また君を失う(久々知)


幸せな夢を見た。



ただその夢の中で俺はぼろぼろと泣いていた。誰かを自分の腕の中に閉じ込めながら、報われない想いと闘っているのもわかった。



今、確かに抱き締めている存在なのに、この先いくら考えても、彼女を抱き締め続けることが出来ない。望む回答は得られない。



それもわかっていた。それでも、自分は確かに幸せだった。



徐々に朝の光を感じながら、彼女だけが夢の中に帰っていってしまうのがわかった。また、一人になるのか。一人にしてしまうのか。そんな後悔が胸を過った。

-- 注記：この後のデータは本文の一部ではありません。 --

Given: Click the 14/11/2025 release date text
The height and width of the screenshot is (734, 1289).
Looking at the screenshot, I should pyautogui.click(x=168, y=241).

最後に、笑顔を浮かべようとしている彼女の唇の形を追った。けれどもそれは、像を結ばずにたち消え、結局光だけが残された。その優しい唇に涙が落ちていくのが、最後に見えた。





幸せな夢を見た。



会話の一つも思い出せないのに、彼女が笑ってくれた気がした。その顔も、おぼろ気なくせに。



少しだけ先を歩くその背中に、手を伸ばした。届きそうになった瞬間、翻って彼女がこちらを伺う。細い腕がこちらに伸ばされる。真っ白な指先が俺の頬に触れそうになる。



彼女の唇が綺麗に動く。何かを囁いているのに、その声が届くことはない。もどかしくて自分から手を伸ばせば、彼女が霞んでいく。また、失うのか。また置いていくのか。



それでも、彼女の気配を感じることが出来て幸せだった。



彼女の夢を見るだけで、俺は幸せだった。





幸せなはずの夢を見た。



夢で感じられるだけ、幸せなはずだった。



そうだろう?何百年前の久々知兵助も、彼女に会えただけで幸せだったんだろう?微笑まれただけで、十分だったんだろう?



その総てを望みはしなかったんだろう?



彼女を幸せにしたんだろう?



彼女の笑顔を望んだんだろう?



誰か、彼女が幸せだったかどうか教えてくれよ。彼女が、笑って生きたのか教えてくれよ。



もう一度会いたいなんて、二度と願わないから。会わせて欲しいなんて、望まないから。